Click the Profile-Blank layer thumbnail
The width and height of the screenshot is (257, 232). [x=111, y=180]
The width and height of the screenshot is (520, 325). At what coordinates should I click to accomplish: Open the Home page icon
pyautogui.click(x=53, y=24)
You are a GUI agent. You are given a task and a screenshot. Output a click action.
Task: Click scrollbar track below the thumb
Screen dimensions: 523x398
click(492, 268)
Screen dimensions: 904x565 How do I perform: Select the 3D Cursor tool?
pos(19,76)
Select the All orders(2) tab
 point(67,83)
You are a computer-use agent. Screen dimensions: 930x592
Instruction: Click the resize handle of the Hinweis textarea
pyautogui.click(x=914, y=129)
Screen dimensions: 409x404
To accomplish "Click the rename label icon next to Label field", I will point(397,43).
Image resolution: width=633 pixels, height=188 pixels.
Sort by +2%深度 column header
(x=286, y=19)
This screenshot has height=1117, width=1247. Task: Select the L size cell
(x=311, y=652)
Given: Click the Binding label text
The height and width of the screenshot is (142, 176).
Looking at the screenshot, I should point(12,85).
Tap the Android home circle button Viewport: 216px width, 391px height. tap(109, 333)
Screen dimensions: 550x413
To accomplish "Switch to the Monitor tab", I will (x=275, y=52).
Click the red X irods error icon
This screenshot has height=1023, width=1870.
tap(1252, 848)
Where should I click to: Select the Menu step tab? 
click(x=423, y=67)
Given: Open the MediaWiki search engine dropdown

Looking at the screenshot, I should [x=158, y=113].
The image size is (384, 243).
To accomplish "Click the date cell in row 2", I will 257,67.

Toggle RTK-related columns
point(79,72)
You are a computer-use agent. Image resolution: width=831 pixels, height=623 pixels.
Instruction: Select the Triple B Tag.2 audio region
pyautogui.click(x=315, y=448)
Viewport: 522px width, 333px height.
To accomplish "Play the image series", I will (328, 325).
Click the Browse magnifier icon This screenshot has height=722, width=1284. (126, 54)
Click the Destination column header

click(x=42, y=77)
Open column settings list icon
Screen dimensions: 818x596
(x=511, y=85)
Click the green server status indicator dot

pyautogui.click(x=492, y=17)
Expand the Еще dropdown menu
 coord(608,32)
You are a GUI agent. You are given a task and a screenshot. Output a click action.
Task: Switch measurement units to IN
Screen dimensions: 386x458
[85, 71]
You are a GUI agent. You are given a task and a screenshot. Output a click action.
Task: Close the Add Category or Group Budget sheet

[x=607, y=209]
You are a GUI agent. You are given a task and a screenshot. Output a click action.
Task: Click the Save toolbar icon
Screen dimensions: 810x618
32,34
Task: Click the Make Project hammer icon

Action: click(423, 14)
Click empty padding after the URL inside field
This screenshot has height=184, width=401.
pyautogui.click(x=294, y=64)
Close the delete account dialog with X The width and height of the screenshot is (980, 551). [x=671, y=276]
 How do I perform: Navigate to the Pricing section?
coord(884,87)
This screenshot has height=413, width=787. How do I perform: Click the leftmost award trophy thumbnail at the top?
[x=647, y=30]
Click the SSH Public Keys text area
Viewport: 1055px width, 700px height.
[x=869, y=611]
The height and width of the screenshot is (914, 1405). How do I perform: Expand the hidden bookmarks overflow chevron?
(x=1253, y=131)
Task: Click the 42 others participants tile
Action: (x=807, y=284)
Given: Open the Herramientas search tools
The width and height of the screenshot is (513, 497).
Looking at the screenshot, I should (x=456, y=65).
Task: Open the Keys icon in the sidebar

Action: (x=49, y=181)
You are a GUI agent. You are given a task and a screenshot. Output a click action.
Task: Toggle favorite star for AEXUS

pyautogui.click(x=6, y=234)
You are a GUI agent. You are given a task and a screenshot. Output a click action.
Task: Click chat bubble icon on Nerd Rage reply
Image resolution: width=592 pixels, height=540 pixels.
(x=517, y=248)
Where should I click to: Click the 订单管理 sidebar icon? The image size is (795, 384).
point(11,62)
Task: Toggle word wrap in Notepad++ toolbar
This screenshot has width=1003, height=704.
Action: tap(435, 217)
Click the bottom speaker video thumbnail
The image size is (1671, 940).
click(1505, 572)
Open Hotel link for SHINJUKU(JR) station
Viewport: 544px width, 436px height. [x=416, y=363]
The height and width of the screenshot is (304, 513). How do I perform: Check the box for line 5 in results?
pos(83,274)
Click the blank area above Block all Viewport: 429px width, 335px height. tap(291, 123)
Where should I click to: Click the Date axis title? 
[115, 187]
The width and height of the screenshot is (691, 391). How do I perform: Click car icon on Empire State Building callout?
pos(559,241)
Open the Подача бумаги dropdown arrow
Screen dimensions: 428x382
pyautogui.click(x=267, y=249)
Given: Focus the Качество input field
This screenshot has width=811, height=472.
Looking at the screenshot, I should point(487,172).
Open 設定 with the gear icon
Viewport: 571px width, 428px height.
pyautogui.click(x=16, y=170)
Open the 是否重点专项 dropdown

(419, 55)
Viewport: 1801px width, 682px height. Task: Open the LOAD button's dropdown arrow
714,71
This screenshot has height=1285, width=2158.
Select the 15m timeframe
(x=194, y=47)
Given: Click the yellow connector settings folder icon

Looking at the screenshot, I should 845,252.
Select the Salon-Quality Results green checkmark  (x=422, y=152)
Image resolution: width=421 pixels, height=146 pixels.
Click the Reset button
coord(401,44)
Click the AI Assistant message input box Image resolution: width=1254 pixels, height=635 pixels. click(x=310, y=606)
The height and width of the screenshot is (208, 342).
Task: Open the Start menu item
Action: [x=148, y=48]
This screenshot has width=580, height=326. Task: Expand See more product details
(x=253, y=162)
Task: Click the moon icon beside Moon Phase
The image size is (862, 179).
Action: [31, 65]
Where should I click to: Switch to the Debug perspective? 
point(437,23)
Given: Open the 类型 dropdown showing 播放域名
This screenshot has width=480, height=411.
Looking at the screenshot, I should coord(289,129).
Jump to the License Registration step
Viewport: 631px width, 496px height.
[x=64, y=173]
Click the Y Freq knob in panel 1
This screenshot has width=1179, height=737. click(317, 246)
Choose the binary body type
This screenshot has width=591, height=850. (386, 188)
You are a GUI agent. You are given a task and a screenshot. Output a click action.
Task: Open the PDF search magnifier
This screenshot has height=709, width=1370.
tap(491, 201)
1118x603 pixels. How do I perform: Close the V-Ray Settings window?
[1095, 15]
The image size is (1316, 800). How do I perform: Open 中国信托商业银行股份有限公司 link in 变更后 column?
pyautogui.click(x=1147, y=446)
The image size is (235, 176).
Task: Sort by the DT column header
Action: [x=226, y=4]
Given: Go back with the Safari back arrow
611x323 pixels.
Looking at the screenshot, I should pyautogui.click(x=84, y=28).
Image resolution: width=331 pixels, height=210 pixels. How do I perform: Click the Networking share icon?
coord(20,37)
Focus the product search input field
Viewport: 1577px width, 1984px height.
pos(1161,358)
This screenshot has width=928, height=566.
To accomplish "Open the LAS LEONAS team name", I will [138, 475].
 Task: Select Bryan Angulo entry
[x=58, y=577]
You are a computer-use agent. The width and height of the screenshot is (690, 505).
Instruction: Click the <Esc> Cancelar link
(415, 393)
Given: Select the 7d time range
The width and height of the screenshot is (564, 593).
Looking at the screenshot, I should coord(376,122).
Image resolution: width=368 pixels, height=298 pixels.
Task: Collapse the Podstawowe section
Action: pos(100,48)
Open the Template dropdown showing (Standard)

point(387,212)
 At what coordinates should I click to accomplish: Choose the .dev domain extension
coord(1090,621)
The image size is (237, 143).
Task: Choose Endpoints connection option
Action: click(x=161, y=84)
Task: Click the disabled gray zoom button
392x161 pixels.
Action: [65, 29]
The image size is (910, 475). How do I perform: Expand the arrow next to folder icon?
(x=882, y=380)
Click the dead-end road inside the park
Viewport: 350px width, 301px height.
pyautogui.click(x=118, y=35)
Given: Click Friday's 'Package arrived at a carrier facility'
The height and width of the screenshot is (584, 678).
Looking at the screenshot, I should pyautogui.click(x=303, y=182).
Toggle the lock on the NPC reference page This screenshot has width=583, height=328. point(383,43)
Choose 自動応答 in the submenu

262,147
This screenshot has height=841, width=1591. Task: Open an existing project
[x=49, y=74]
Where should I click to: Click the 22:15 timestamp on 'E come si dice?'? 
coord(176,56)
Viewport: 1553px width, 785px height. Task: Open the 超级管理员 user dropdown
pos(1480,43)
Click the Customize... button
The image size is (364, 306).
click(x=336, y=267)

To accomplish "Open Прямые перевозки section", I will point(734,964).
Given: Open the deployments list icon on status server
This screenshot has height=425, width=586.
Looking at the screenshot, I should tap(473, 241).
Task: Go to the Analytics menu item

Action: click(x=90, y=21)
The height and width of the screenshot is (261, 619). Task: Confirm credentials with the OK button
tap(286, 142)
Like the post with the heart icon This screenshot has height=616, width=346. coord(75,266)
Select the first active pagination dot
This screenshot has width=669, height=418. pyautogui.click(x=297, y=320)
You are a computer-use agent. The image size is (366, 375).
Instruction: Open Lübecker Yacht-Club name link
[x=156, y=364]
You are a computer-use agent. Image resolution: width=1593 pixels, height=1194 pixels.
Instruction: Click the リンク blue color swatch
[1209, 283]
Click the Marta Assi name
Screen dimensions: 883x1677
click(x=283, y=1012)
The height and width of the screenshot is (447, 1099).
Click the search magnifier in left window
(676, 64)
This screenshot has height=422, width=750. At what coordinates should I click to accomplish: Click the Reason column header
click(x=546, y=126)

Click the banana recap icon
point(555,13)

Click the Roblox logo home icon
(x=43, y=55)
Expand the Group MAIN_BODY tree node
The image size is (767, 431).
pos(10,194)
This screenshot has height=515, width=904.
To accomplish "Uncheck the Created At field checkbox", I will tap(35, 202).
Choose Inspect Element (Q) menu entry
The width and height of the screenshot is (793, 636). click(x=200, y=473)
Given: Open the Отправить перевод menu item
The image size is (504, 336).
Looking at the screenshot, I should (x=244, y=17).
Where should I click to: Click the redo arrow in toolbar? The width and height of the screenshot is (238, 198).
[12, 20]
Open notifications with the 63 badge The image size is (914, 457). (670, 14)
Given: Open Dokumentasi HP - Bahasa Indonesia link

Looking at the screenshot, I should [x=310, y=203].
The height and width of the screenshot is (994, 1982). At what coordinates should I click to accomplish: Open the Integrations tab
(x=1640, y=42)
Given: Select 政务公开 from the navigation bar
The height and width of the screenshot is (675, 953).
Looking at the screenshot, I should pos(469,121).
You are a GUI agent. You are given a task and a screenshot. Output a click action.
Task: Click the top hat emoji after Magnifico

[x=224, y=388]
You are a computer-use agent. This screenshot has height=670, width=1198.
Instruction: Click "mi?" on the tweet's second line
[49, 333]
——————————
REQUIRED WORK:
Retype the items from the first line through the line containing "(x=286, y=19)", including both of those lines, with every character unchanged.

PROBLEM SOLUTION:
Click the Profile-Blank layer thumbnail
The width and height of the screenshot is (257, 232). [x=111, y=180]
The width and height of the screenshot is (520, 325). At what coordinates should I click to accomplish: Open the Home page icon
pyautogui.click(x=53, y=24)
You are a GUI agent. You are given a task and a screenshot. Output a click action.
Task: Click scrollbar track below the thumb
Screen dimensions: 523x398
click(492, 268)
Screen dimensions: 904x565 How do I perform: Select the 3D Cursor tool?
pos(19,76)
Select the All orders(2) tab
 point(67,83)
You are a computer-use agent. Screen dimensions: 930x592
Instruction: Click the resize handle of the Hinweis textarea
pyautogui.click(x=914, y=129)
Screen dimensions: 409x404
To accomplish "Click the rename label icon next to Label field", I will point(397,43).
Image resolution: width=633 pixels, height=188 pixels.
Sort by +2%深度 column header
(x=286, y=19)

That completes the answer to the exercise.